Passage:
----

This means that any piece of code can now become a client of your database without having to recreate authentication or authorization logic:

  • Mobile apps,

  • Server applications,

  • Cloud functions,

  • Microservices,

  • Frontend web apps,

  • Desktop apps,

  • etc.

Before we get to the code, let me introduce a couple of core concepts.

About tokens, keys, and secrets

Fauna is secure by default. To execute queries, you always need to pass a secret, which is associated either with an application key or an access token.

Secrets

Whenever you instantiate a Fauna client in your application, you need to use a secret. A secret looks very much like a password:

fnADviINFNACBaG5LTgmxtf2fwpdqohworOfFGJ_

Application keys

Like their name implies, application keys are used by your applications. Each key has its own secret and can be used any number of times on multiple applications.

You create keys manually using FQL, or via the Fauna Dashboard. Keys do not expire until you manually delete them.

Access tokens

Tokens are somewhat similar to keys, but are used by users instead of applications. Tokens and their secrets are usually generated for you when you authenticate successfully with Fauna, so a single user could use multiple secrets in different devices simultaneously.

Tokens can be deleted manually, or when a user logs out. It’s also possible to define an optional time-to-live setting to determine how long a token is valid.

Introduction to roles and privileges

Fauna features a fine-grained authorization system based on attributes, also known as ABAC (attribute-based access control).

Custom roles and privileges

Roles grant privileges to keys and tokens to access resources in the database. The most important types of resources that you can grant access to are:

  • Documents

  • Collections

  • Indexes

  • User-defined functions (UDFs in short)

These privileges can range from "this role can read and delete any document of this collection" to more sophisticated behaviors such as "this role can modify this document if the logged in user is its author".

Server role

All Fauna databases include a special server role that can access all of a database’s resources. Beware: if you’re using a key with this role, you should store its secret safely and never commit it to your Git repository.

The Keys screen in the Dashboard

Creating a server key

As explained before, if you’re accessing Fauna from a server-side environment, you need an application key and its secret.

The easiest way to create keys is from the security tab in the Fauna Dashboard:

The New Key screen in the Dashboard

Select the Server role in the dropdown, which grants this key access to everything in the database, then click Save.

After creating your key, Fauna provides its secret, which you use in your code. Don’t forget to store it somewhere safe. It is never displayed again.

The Secret screen in the Dashboard

The secret included in the screenshot is no longer valid.

You can also create keys with FQL using the CreateKey function:

CreateKey({
  role: "server"
})
{
  ref: Key("269237655682679301"),
  ts: 1593023887265000,
  role: "server",
  secret: "fnAD2jBXDQACCiJKYnAPmZtQE4ZxXwVerQ-B29jb",
  hashed_secret: "$2a$05$MPFpLVrMFV5Qszfe2lqwG.FvH.LvVeRyNoH4DQd4qbOiZ9N7uzk82"
}

About client-side keys

If you’re accessing Fauna from a client-side environment (e.g., frontend web app), you should never use a key with a server role. Anyone would be able to read the key from your JavaScript code and gain full access to the database.

Again, don’t use server keys in your frontend web app.

----

Repeat the passage on Fauna keys and tokens word for word, from "The New Key" to "then click Save.".

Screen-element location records
----

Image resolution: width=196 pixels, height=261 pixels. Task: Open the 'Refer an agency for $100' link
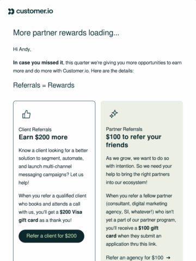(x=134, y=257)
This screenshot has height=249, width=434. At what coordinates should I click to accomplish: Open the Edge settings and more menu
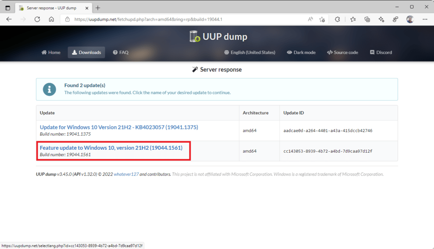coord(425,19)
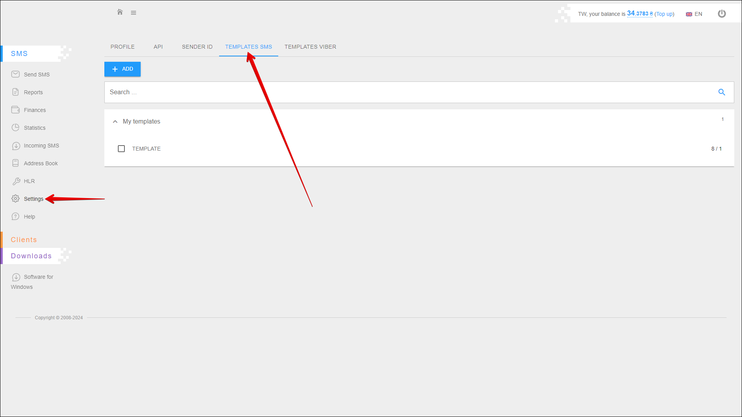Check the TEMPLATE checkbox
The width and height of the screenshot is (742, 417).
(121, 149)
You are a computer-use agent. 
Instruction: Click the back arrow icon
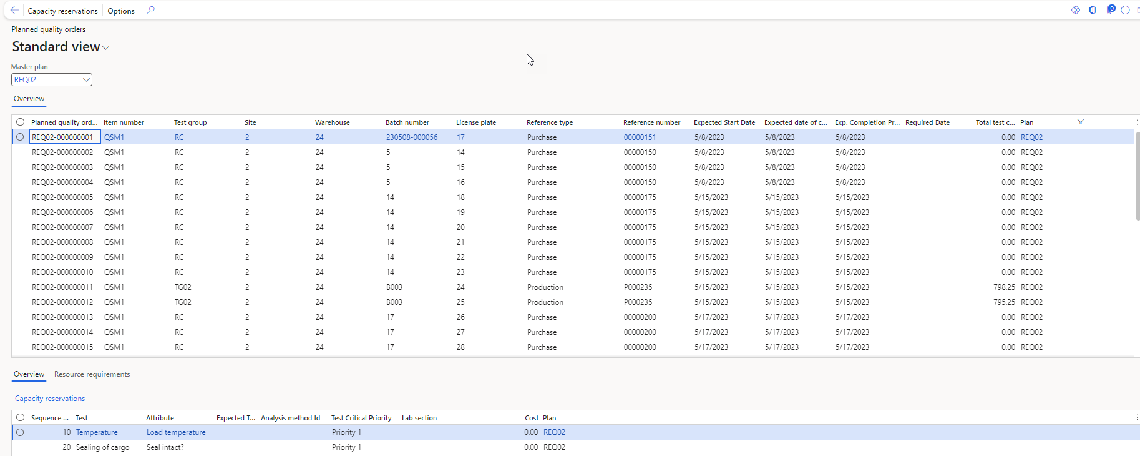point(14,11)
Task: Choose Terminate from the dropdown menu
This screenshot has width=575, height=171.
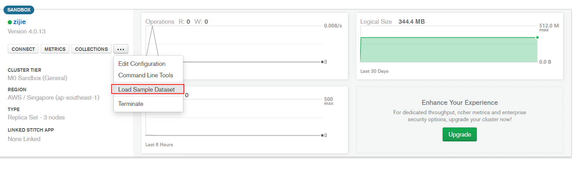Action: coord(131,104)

----

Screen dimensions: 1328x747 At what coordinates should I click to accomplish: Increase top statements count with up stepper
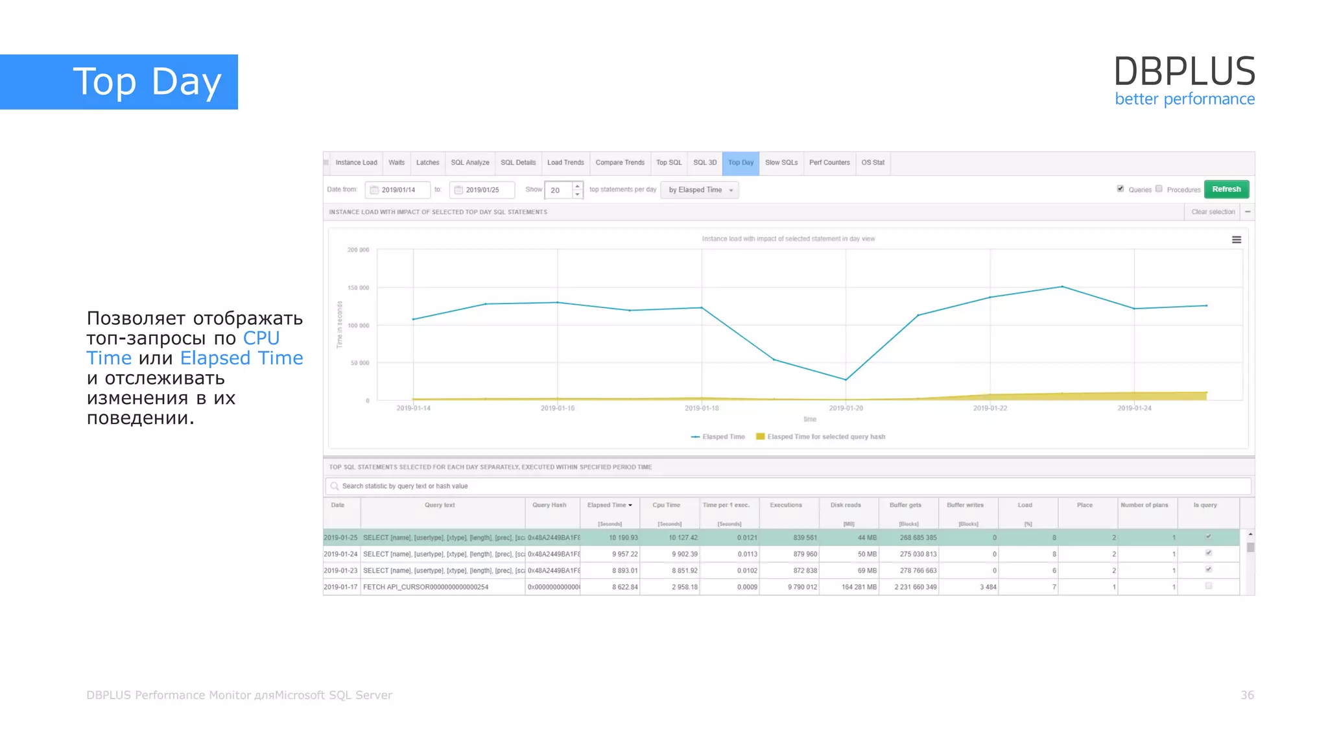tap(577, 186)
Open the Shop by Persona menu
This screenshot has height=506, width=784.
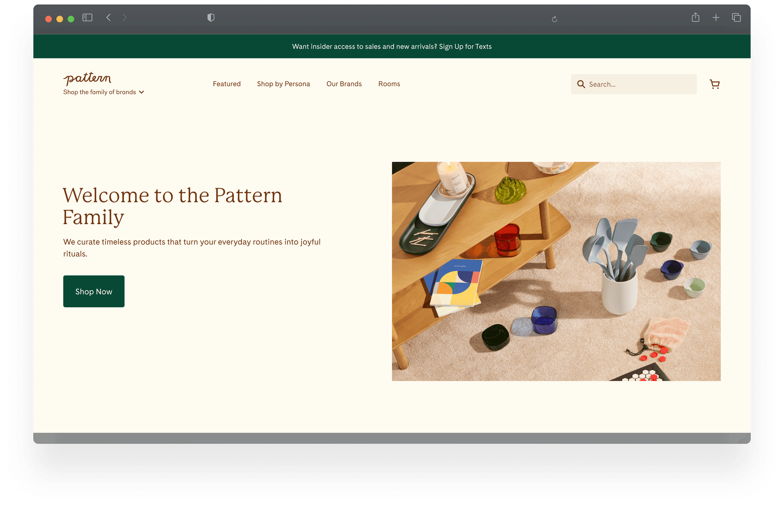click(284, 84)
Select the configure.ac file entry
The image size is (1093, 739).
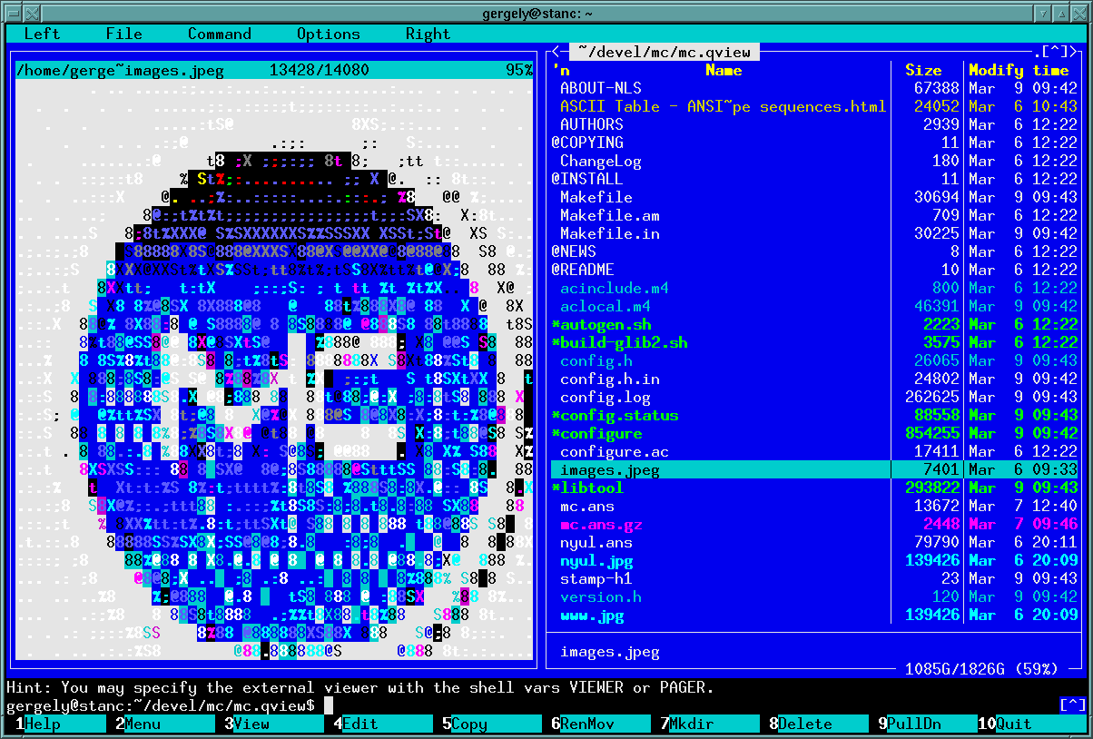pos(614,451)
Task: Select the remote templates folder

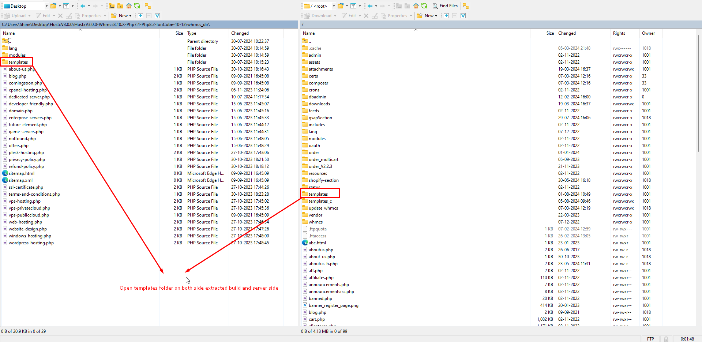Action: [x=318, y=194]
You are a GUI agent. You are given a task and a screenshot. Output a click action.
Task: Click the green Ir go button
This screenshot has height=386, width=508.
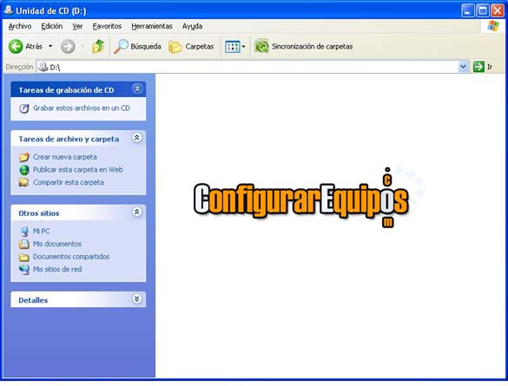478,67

----

Written solution:
The New Key screen in the Dashboard

Select the Server role in the dropdown, which grants this key access to everything in the database, then click Save.